───── Supplied information

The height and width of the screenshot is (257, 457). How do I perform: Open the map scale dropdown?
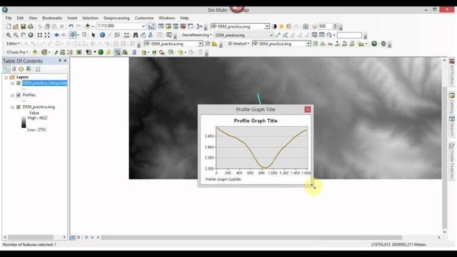point(143,26)
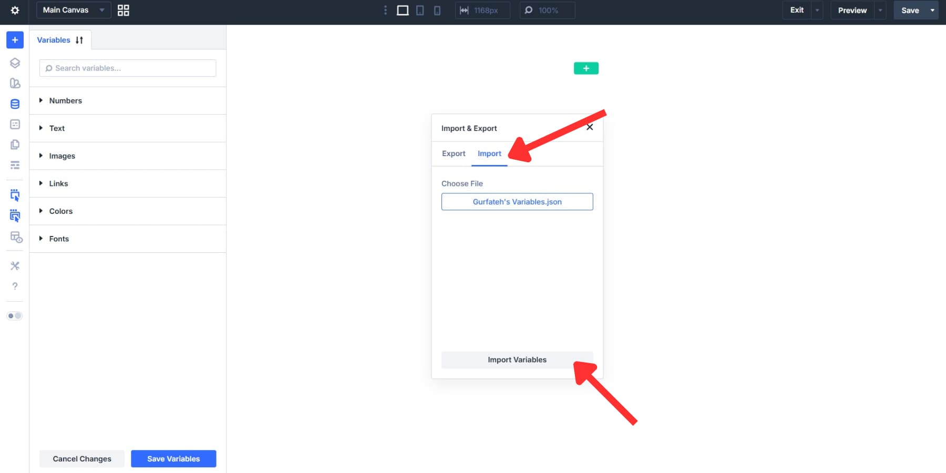Viewport: 946px width, 473px height.
Task: Open the settings gear at top left
Action: click(x=15, y=10)
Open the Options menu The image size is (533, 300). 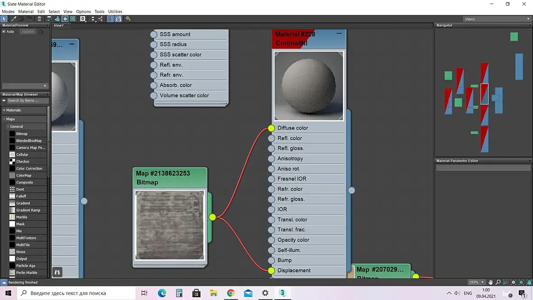tap(83, 11)
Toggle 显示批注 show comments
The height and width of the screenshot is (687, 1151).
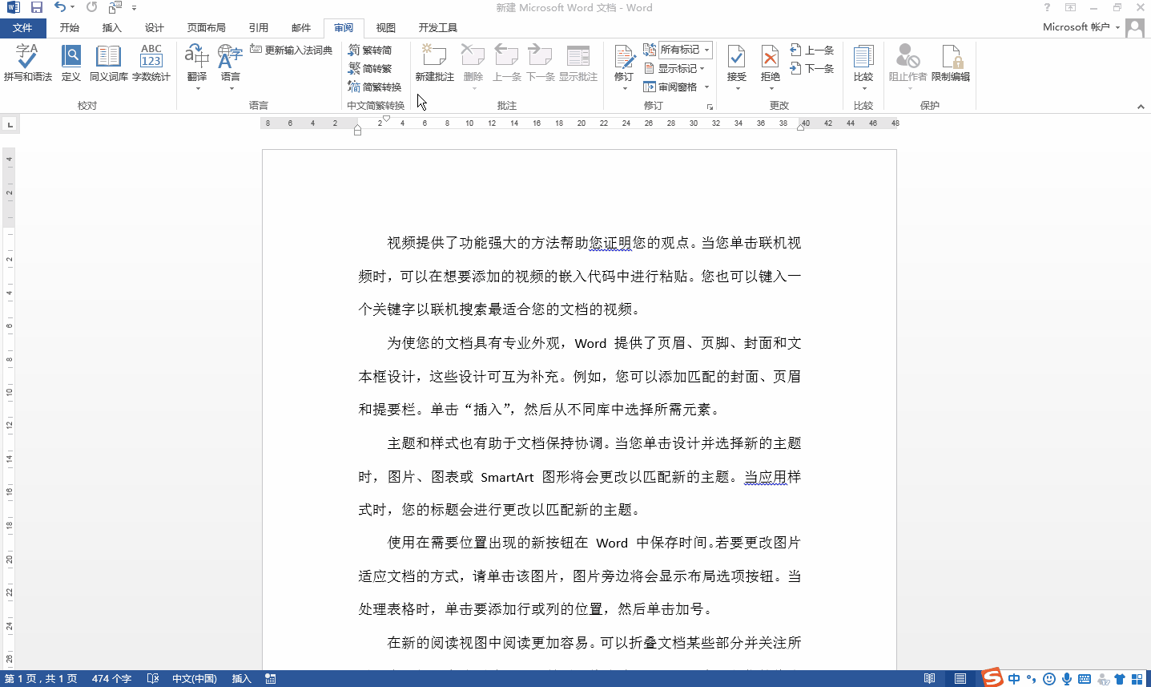pyautogui.click(x=579, y=64)
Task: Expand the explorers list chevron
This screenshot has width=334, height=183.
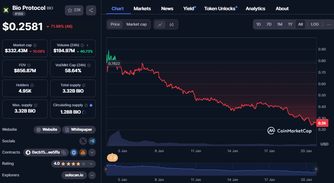Action: point(92,175)
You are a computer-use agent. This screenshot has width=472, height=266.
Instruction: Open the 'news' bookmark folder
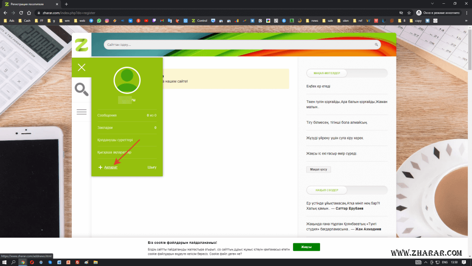tap(314, 21)
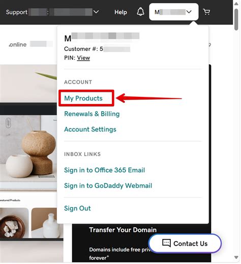Open the Help menu
The height and width of the screenshot is (264, 241).
[121, 12]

──────────

Exercise instructions ::
Reproduce the items word for word, starting at the line that contains "Toggle 显示批注 show comments" and ending at the last line of the items, with both of those lines included. Omit the pictures from your answer.

Task output ::
Toggle 显示批注 show comments
The height and width of the screenshot is (687, 1151).
pyautogui.click(x=579, y=64)
Task: Expand the explorers list chevron
This screenshot has width=334, height=183.
Action: point(92,175)
You are a computer-use agent. This screenshot has width=472, height=266.
Instruction: Open the 'news' bookmark folder
tap(314, 21)
Open the Help menu
The height and width of the screenshot is (264, 241).
[121, 12]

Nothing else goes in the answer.